For the economist reader, it all has to do with Pareto and Piketty..
I would have started with the Pareto distribution of incomes that shows how the rich benefit from growth at the expense of the average. Piketty deserves a nobel prize for showing that economists are too narrow in their focus in a world in which information, particularly patents, in the hands of public institutions are grossly undervalued.
My own modelling suggests that a lognormal distribution representing changes in average incomes might be more easily understood by the lay person. Relate change in the rate of return on capital relative to the change in real growth through the lognormal distribution that reflects return on capital in a fast growing economy.
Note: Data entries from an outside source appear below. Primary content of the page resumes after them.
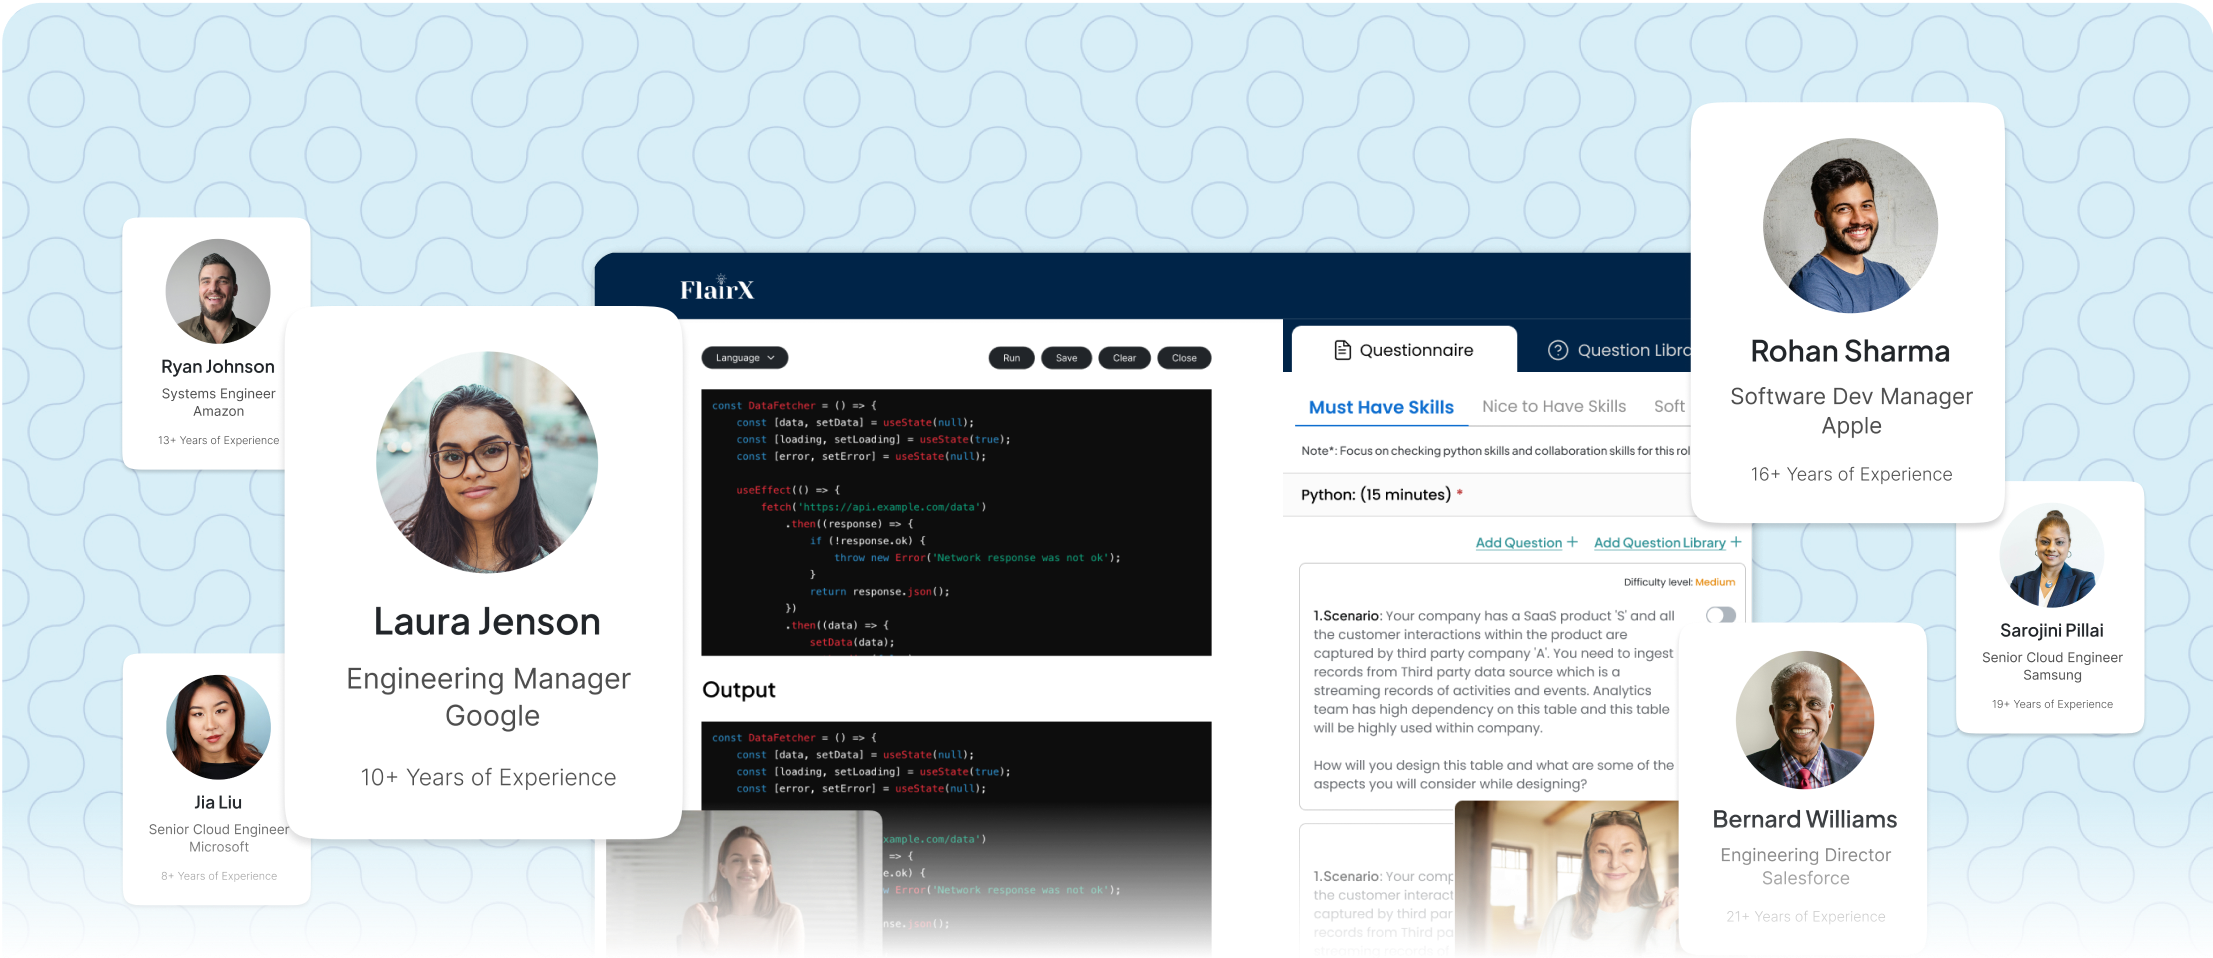
Task: Click Bernard Williams' profile photo
Action: [1804, 720]
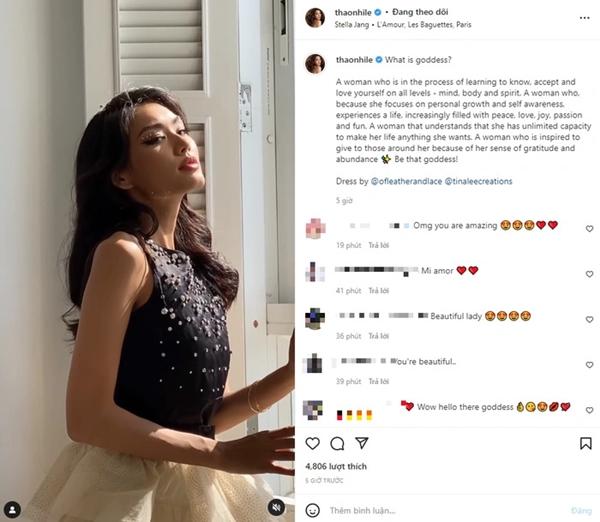
Task: Show tagged people icon on photo
Action: click(12, 509)
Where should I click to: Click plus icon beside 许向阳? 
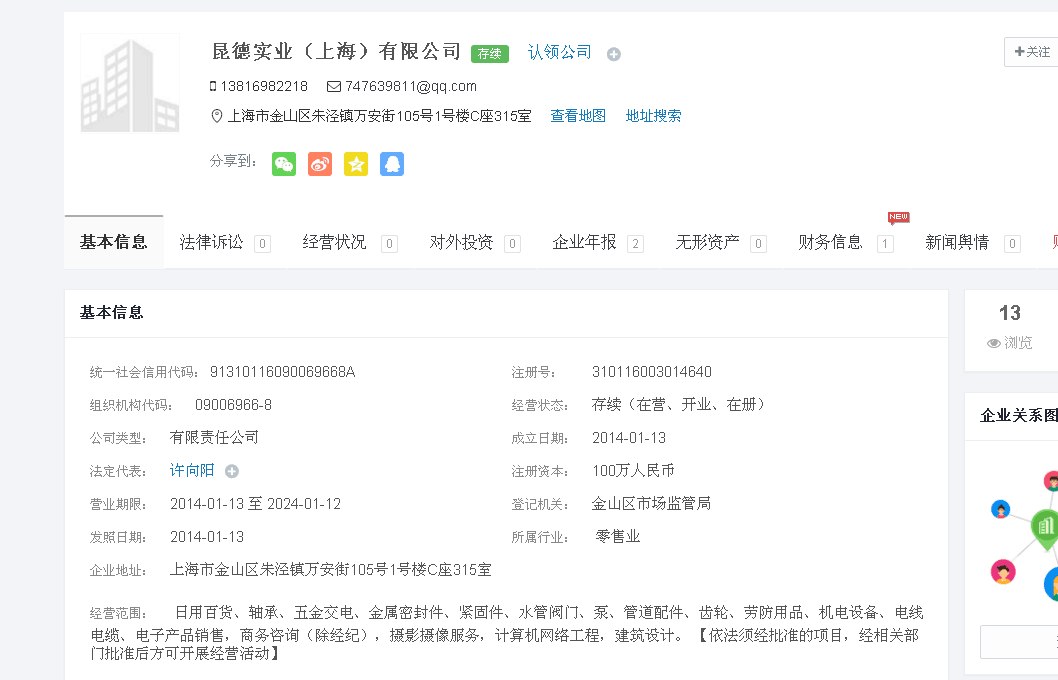pos(232,471)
My point is that the faster the economy grows, the more apparent becomes the lognormal distribution viz-a-viz the normal distribution. We accelerate to Piketty unfair land because of more rapid growth. If we want a normal distribution of incomes, we need to slow down the rate of real growth which in turn reduces the rate of return on capital. Its all very edifying. Slow growth is good for the average person while fast or ever faster growth is bad.
How does one achieve a normal distribution of incomes instead of a lognormal one? The fast way is to get rid of patent protection. Its monopolies based on patents that produce faster and faster growth as well as higher and higher yields on capital. If the world adopted share ware technical progress this would reduce the rate of return on capital while allowing a faster rate of economic growth.
Its all very simple and based on Schumpeterian growth dynamics. Somehow we are led to the idea that we must protect the interests of the rich through patents. They do not auger well for income distribution.
The lie is that patents do good or help with innovation. Patent life can be shortened as an experiment say from 20 to 7 years.
Another step would be to raise interest real rates so that borrowing for acquisition would be reduced. So called rich companies accelerate their rate of return on capital through acquisitions.
Lastly, take on the banks and make them really efficient like the text book. That would greatly help in the distribution of unearned returns on capital.